Passage provided:
--- START ---
Should your healthcare be dependent on your lifestyle?

A survey of European fertility specialists suggests that forty percent of them think IVF treatment should not be offered to fat women or to smokers.

But what about other treatments? If you’re a heavy drinker, should you be first in the queue for a liver transplant?

Should the obese be forced to pay extra for their medicine?

And what if your lifestyle is “healthy”, but dangerous. Say, you’re an extreme sports enthusiast and something goes wrong, should you have to pick up the bill?

26 Responses to “Should your healthcare be dependent on your lifestyle?”

  1. 1 Dennis
    July 25, 2008 at 13:54

    It depends on what kind of healthcare is Required, then yes…

    I.E. “ivf” treatment then lifestyle choices should be look at in the serious lite.

    Syracuse, New York

  2. 2 Dennis
    July 25, 2008 at 13:56

    extreme sports players, health care should be look at in those cases also….

    obseity should be look at in the situation…

    Syracuse, New York

  3. July 25, 2008 at 14:10

    Oh most certainly health care cost should be determinant on your lifestyle. Why should I pay as much as someone who weighs 300lbs, doesn’t exercise, eats fast food every day, starbucks for breakfast and smokes or drinks a pack a day?

    I know it sounds harsh, but I shouldn’t have to pay as high of health care costs if I live a more responsible life and take better care of myself than someone else who doesn’t.

    It’s not PC, but all people and lifestyles are different. Health care coverage and costs should reflect that.

    Car insurance companies give those with slower, safer cars lower rates, as well as those who drive them as such. Those with fast, overpowered cars who drive them irrepsonsibly pay more.

    Age is the one of the only problems with this model. You cannot help your age and as you age you will require more healthcare; How do we avoid a rise in cost as age increases to stray away from variables which are out of the patients control or ‘lifestyle’.
    Another problem is patients with pre-existing conditions which affect their ‘lifestyle’ and the way they can live it. Or genetic conditions. Theres alot of variables. But for those who are fully functioning individuals and still choose not to take care of themselves, they should have to pay more for it than those which spend time and effort to keep themselves healthy.
--- END ---
Task requirements:
[1] Transcribe the part of the post on healthcare and lifestyle that opens with the words containing "3. July 25, 2008" and closes with "should reflect that.".
[2] In the post on healthcare and lifestyle, what share of the surveyed European fertility specialists think IVF treatment should not be offered to fat women or to smokers?
The data after this point is separate material, unrelated to the post on healthcare and lifestyle.

Data:
--- START ---
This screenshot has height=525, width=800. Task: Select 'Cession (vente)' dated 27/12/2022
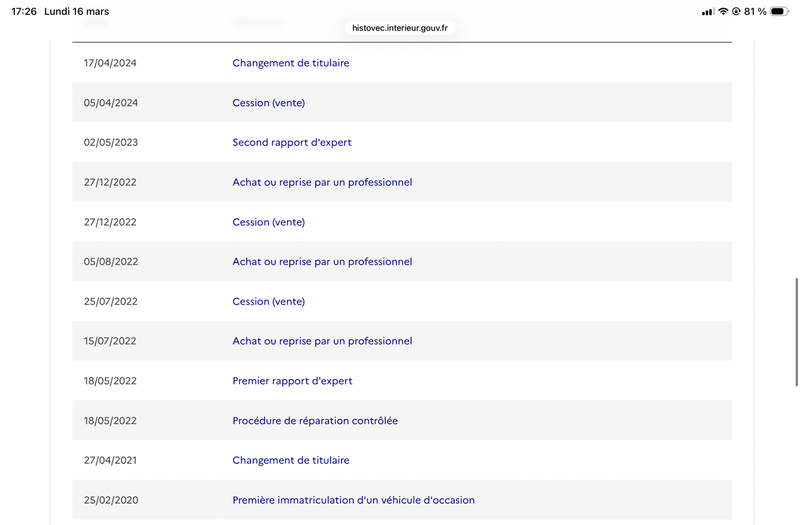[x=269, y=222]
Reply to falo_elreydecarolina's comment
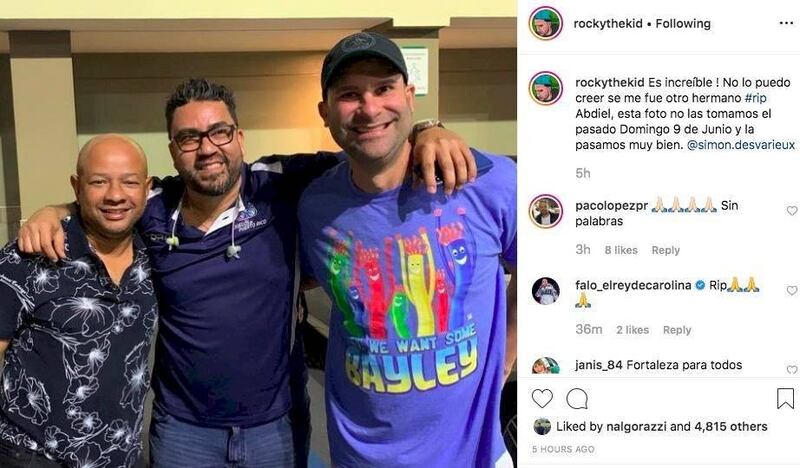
--- END ---
Results for the exercise:
[1]
3. July 25, 2008 at 14:10

    Oh most certainly health care cost should be determinant on your lifestyle. Why should I pay as much as someone who weighs 300lbs, doesn’t exercise, eats fast food every day, starbucks for breakfast and smokes or drinks a pack a day?

    I know it sounds harsh, but I shouldn’t have to pay as high of health care costs if I live a more responsible life and take better care of myself than someone else who doesn’t.

    It’s not PC, but all people and lifestyles are different. Health care coverage and costs should reflect that.

[2] Forty percent.